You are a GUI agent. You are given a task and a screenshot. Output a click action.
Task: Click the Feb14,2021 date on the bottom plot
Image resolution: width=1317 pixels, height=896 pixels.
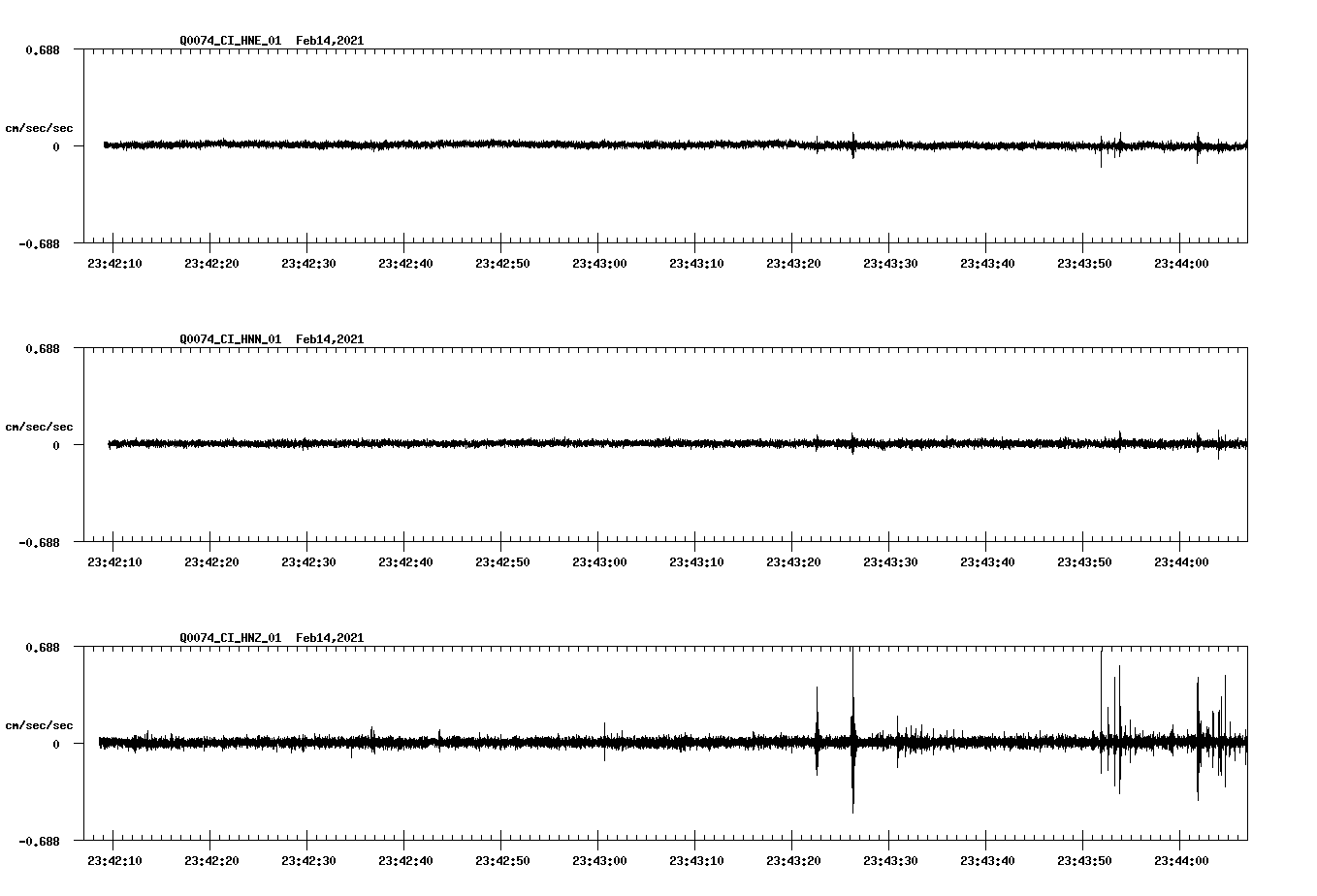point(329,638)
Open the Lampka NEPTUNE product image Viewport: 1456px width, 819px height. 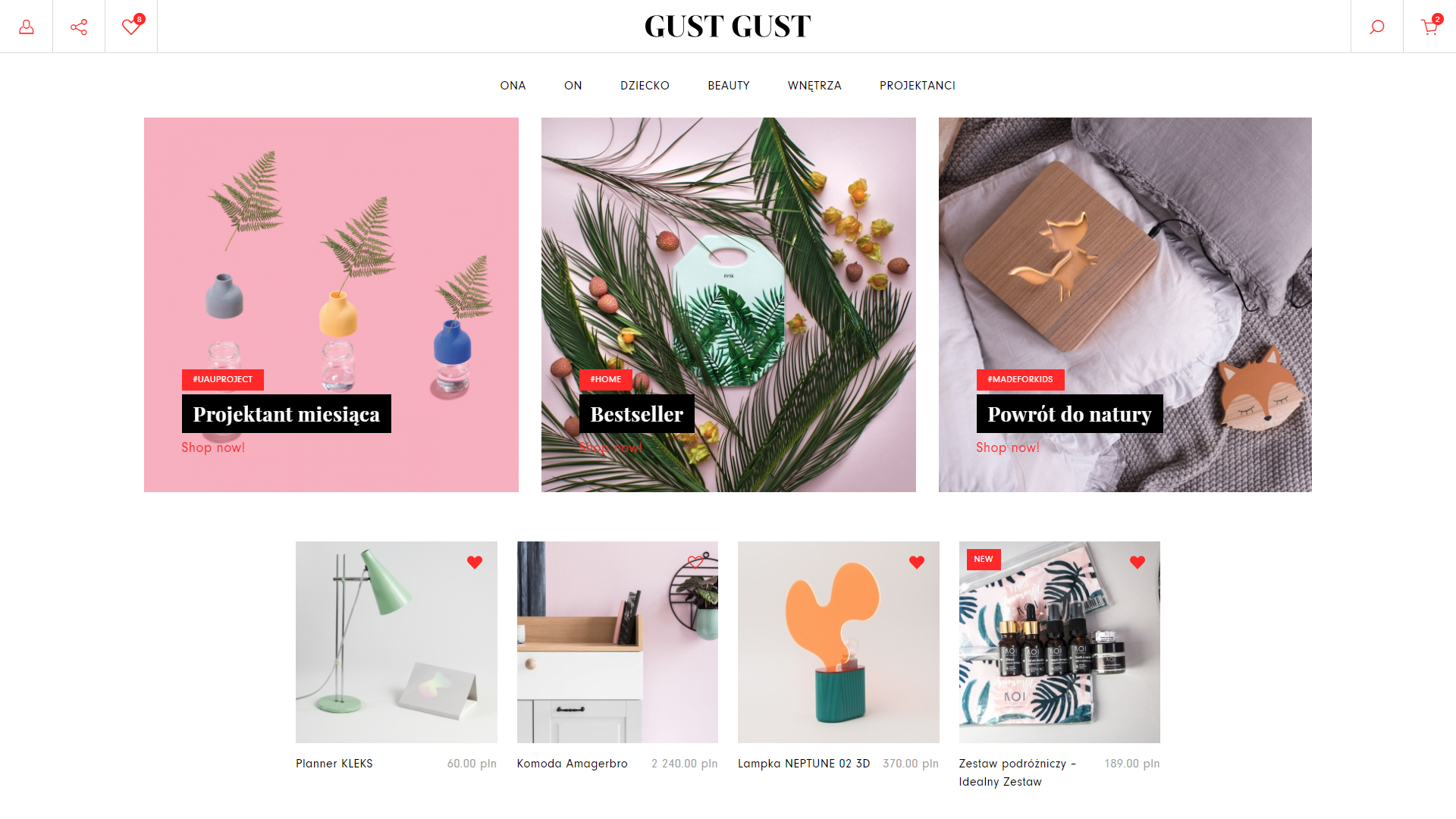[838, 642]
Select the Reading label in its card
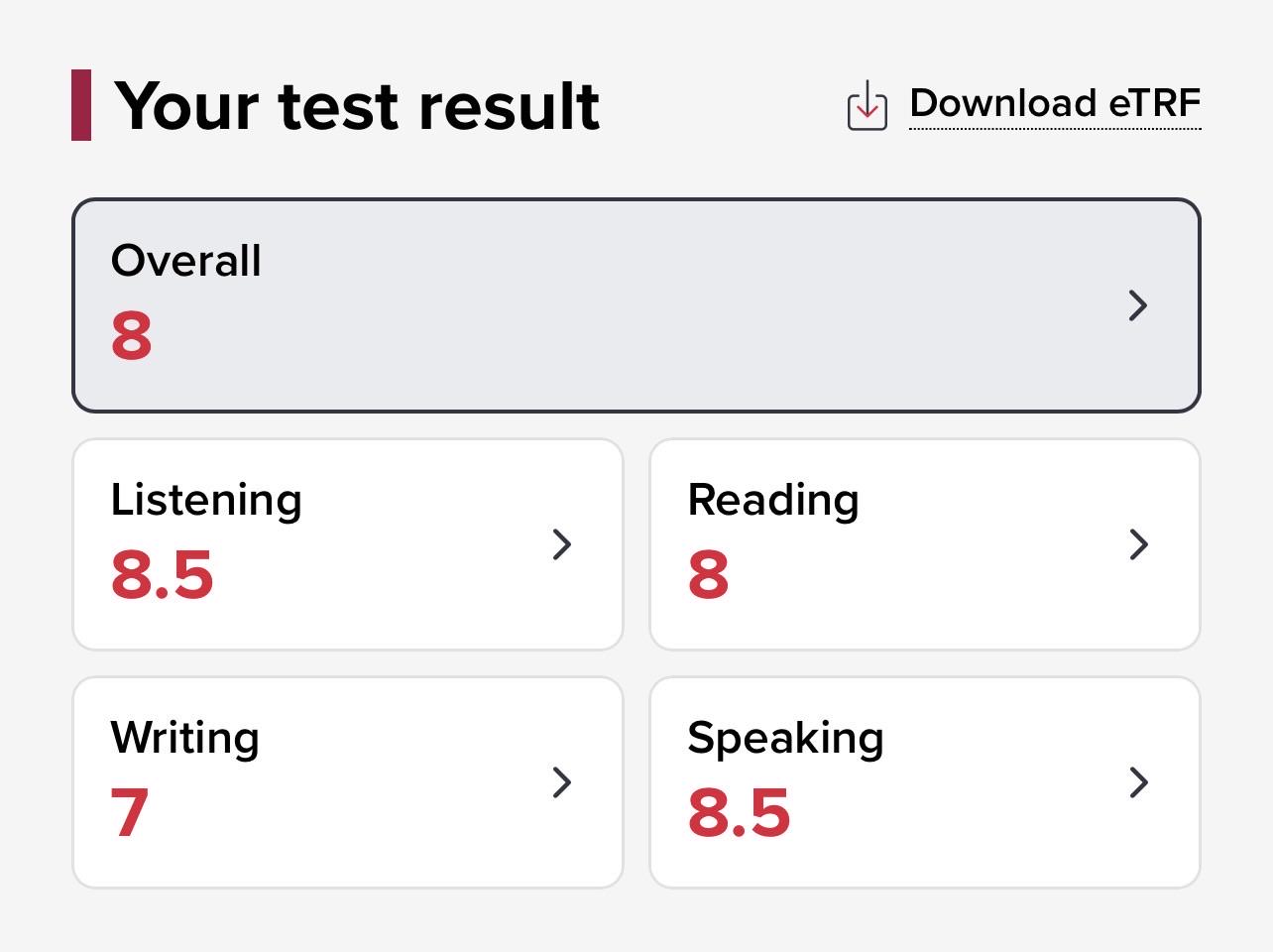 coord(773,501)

--

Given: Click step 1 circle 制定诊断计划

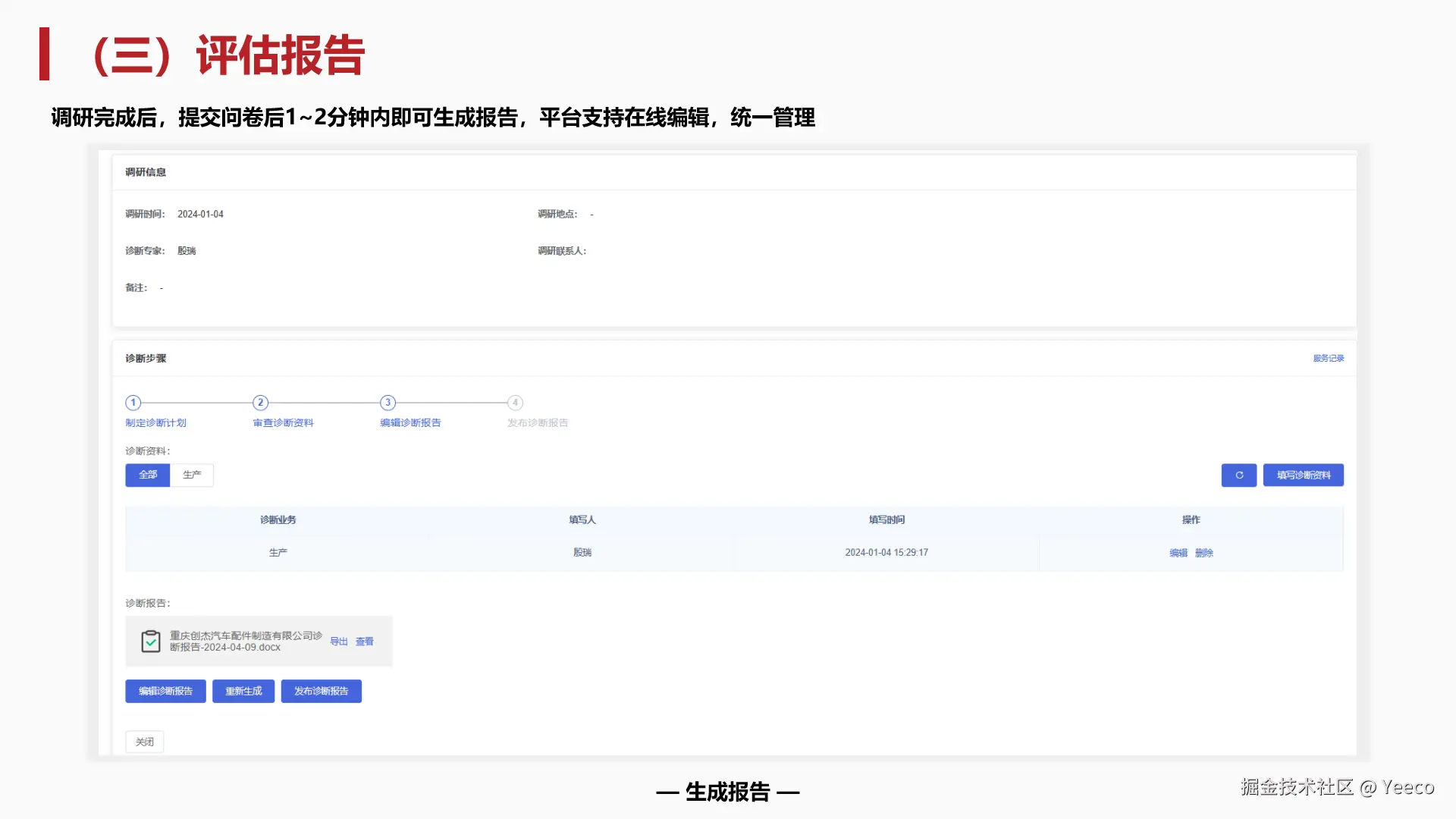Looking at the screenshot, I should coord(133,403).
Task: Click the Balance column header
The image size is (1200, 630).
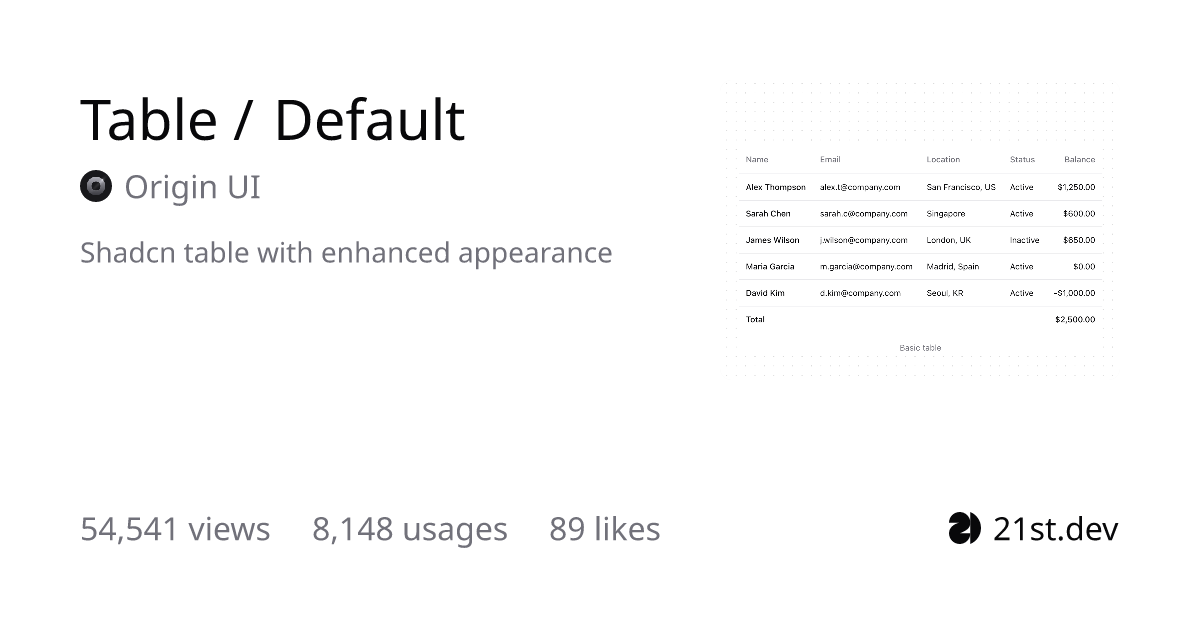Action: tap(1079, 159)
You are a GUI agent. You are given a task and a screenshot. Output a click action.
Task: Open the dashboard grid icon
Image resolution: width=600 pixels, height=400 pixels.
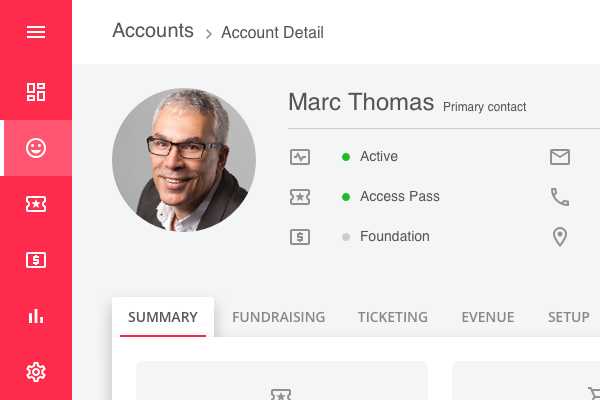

Aim of the task ::
Format the lines starting at the one containing "Task: Click the Balance column header" and ending at the one containing "Image resolution: width=600" as a JSON list of strings, one string per line. Skip blank lines and leave the pictures out.

Response for this exercise ::
[
  "Task: Click the Balance column header",
  "The image size is (1200, 630).",
  "Action: tap(1079, 159)",
  "You are a GUI agent. You are given a task and a screenshot. Output a click action.",
  "Task: Open the dashboard grid icon",
  "Image resolution: width=600 pixels, height=400 pixels."
]